- **EXERCISE DIRECTIONS**
Pull out, word for word, the lines of the listing below from the line containing "The height and width of the screenshot is (475, 754)." through the end of the listing, and omit the pictures.

-- begin TASK INPUT --

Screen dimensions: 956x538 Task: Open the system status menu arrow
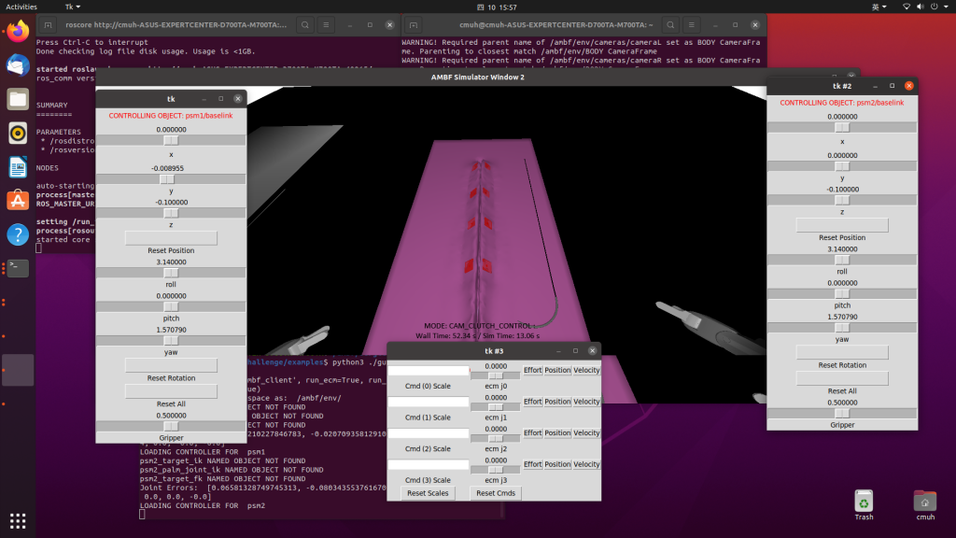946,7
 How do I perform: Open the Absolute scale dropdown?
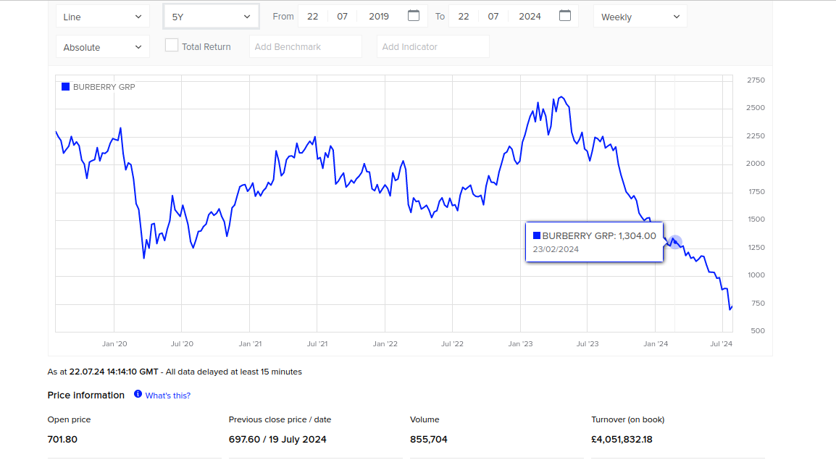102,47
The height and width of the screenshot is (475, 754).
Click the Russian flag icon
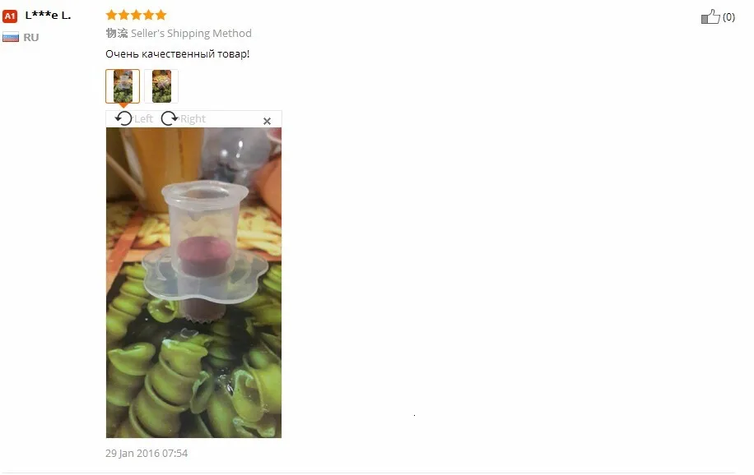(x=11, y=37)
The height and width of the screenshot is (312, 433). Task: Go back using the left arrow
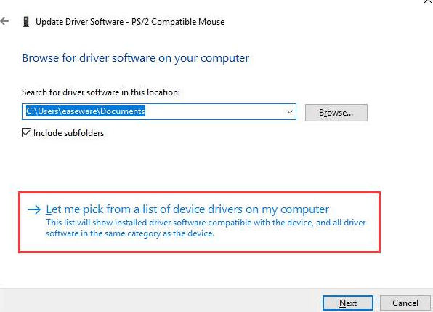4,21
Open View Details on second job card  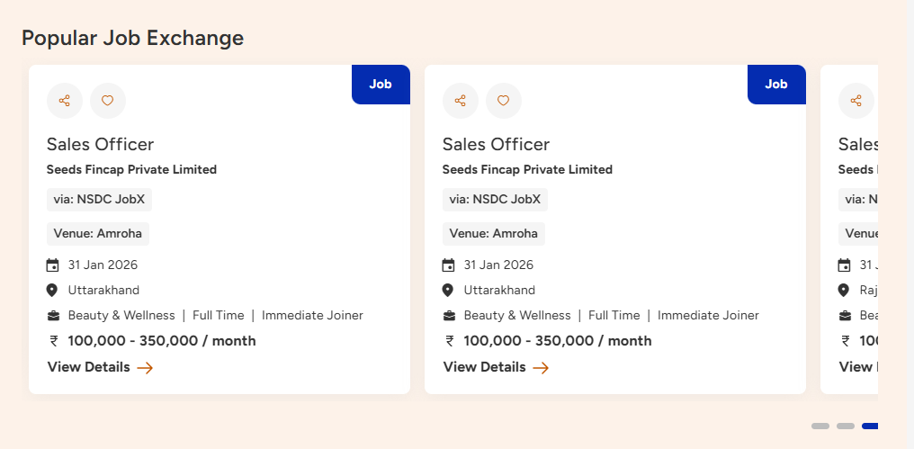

-- end TASK INPUT --

- **IN RESPONSE**
The height and width of the screenshot is (475, 754).
Click the Russian flag icon
(x=11, y=37)
The height and width of the screenshot is (312, 433). Task: Go back using the left arrow
4,21
Open View Details on second job card  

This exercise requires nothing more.